Viacom-YouTube Case: Google Doesn’t Have To Reveal Innermost Secrets

Viacom’s (NYSE: VIA) $1 billion YouTube copyright suit may have gone quiet in recent months, but it picked up again on Tuesday when Google (NSDQ: GOOG) was handed two partial victories…

Manhattan district judge Louis L. Stanton granted Google a protective order meaning it doesn’t have to hand over its key search source code, which Viacom had wanted to use to illustrate a lack of copyright filters but which Google successfully argued was a trade secret, DJ reports. He also turned down Viacom’s request for the algorithm to YouTube’s Video Identification, which encourages content owners to supply information to help track infringements.

Stanton said Viacom showed no evidence that the search algorithm “can discriminate between infringing and non-infringing video”: “YouTube and Google should not be made to place this vital asset in hazard merely to allay speculation.” Though that that looks like it’s not going so well for Viacom, the judge did make several other rulings in its favour… YouTube must cough up all the infringing videos it has removed, it must present video popularity logs and it must show its database schema (ie. what kinds of info YouTube stores).
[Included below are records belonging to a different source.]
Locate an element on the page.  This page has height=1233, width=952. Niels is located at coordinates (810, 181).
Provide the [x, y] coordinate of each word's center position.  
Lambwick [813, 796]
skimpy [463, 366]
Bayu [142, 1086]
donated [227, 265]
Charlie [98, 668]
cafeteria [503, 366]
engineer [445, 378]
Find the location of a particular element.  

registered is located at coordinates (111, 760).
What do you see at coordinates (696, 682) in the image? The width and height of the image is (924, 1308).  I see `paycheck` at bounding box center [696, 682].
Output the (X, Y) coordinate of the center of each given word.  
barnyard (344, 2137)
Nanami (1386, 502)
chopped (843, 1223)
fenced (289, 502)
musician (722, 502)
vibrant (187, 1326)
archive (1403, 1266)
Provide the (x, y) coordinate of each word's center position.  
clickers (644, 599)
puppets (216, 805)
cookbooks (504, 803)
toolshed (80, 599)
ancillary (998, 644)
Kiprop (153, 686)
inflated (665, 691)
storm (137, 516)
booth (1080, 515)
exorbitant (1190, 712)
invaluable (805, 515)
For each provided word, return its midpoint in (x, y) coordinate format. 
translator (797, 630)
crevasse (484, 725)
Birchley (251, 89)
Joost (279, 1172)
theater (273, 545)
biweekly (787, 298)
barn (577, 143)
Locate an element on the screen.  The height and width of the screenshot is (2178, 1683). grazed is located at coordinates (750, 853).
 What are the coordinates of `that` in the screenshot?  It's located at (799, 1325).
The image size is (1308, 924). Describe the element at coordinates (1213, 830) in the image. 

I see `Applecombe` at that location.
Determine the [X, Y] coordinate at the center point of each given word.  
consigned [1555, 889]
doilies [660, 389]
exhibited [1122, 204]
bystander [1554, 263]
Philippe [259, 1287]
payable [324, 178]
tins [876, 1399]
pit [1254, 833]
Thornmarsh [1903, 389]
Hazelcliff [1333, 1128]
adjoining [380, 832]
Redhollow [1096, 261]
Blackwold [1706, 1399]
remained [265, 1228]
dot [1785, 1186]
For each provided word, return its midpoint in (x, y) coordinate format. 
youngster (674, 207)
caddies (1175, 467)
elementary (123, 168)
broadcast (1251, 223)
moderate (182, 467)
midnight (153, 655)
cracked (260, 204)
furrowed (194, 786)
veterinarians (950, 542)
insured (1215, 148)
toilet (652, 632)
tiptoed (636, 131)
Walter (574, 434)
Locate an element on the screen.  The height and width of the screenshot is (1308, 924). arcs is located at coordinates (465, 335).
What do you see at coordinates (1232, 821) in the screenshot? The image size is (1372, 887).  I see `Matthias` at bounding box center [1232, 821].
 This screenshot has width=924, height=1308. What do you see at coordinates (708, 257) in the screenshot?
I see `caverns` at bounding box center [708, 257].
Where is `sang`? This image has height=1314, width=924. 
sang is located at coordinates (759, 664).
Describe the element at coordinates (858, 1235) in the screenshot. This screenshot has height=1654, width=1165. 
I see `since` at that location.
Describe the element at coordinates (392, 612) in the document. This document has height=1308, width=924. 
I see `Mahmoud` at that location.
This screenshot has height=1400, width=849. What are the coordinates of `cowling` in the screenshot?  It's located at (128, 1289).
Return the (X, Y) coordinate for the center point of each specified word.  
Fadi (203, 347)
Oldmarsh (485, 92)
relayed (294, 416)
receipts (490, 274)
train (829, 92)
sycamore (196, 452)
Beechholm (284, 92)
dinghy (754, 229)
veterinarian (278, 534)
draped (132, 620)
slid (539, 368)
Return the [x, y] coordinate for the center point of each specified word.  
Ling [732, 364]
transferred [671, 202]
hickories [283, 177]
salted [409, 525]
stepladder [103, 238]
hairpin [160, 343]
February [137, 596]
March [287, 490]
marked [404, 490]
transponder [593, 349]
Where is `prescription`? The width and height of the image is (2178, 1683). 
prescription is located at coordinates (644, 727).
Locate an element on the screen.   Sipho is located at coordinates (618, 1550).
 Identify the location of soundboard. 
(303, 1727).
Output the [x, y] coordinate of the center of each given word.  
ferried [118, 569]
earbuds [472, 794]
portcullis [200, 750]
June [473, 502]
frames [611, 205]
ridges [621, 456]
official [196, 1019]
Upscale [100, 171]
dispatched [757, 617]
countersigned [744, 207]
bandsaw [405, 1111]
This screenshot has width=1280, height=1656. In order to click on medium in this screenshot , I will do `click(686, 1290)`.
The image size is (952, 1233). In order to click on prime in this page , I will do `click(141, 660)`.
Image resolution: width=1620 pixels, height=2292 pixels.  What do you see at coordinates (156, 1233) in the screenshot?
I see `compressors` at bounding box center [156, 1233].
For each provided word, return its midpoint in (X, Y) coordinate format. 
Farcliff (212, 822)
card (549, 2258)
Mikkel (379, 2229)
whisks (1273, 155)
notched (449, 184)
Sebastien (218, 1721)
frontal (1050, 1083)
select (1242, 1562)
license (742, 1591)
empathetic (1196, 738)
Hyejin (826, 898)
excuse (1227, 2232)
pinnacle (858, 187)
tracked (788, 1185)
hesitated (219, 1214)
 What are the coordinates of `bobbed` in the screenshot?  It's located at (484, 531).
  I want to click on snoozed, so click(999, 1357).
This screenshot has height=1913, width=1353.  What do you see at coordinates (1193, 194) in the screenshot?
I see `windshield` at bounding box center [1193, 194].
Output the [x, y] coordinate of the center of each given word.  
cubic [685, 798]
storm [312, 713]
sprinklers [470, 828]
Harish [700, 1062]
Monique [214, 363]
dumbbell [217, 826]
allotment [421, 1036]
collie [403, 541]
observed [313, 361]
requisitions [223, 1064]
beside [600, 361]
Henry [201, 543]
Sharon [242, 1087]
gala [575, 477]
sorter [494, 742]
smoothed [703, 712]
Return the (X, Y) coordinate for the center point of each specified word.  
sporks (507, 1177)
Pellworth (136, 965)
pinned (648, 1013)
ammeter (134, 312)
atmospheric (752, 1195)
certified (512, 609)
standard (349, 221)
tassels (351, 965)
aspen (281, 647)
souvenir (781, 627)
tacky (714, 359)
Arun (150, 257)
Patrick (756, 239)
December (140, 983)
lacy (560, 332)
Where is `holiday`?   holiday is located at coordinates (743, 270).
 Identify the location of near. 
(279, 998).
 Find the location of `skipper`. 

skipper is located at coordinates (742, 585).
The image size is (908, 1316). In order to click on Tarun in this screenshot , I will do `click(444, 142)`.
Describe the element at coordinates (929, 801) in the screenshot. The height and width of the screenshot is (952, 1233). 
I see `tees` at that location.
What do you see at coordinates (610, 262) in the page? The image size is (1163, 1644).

This all boils down to Viacom wanting to know what info YouTube stores and how (or, if) it roots out copyrighted material. In the background – the UK’s Premier League and music publisher Bourne Co., which have also sued are are seeking class-action status with Viacom.

Updated: Responding to web outcry today on the compulsion YouTube must reveal access logs, Viacom said it “has not asked for and will not be obtaining any personally identifiable information of any user”.